### EXERCISE
Exactly the lines from the one with "Viewport: 1456px width, 819px height." to the end of the data below should be set down, and no others.

### SOURCE DATA
····················
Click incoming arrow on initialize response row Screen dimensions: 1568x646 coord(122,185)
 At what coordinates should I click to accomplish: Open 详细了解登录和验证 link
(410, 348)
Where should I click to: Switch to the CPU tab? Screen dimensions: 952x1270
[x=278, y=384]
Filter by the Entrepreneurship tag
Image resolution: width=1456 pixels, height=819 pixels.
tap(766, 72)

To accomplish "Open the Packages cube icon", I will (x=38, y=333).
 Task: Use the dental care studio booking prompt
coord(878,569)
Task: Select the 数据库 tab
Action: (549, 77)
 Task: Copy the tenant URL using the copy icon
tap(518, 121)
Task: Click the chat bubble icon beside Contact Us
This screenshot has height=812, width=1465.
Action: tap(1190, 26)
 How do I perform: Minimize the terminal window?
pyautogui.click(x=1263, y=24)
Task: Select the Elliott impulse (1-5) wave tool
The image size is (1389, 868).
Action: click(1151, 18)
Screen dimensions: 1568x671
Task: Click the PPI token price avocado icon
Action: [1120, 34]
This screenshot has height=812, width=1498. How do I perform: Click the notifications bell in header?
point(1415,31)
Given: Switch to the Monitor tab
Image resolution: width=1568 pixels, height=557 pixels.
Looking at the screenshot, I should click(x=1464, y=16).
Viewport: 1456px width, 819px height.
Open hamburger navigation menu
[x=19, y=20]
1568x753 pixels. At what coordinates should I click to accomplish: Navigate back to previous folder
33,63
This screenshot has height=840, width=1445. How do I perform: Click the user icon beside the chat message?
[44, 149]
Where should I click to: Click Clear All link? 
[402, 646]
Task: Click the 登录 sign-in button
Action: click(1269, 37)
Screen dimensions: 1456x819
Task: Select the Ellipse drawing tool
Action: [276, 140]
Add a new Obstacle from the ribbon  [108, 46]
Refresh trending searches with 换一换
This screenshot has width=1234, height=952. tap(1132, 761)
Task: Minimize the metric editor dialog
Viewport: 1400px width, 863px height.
····················
### RESPONSE TO THE TASK
Viewport: 1456px width, 819px height.
Open hamburger navigation menu
[x=19, y=20]
1568x753 pixels. At what coordinates should I click to accomplish: Navigate back to previous folder
33,63
This screenshot has height=840, width=1445. How do I perform: Click the user icon beside the chat message?
[44, 149]
Where should I click to: Click Clear All link? 
[402, 646]
Task: Click the 登录 sign-in button
Action: click(1269, 37)
Screen dimensions: 1456x819
Task: Select the Ellipse drawing tool
Action: [276, 140]
Add a new Obstacle from the ribbon  [108, 46]
Refresh trending searches with 换一换
This screenshot has width=1234, height=952. tap(1132, 761)
Task: Minimize the metric editor dialog
Viewport: 1400px width, 863px height.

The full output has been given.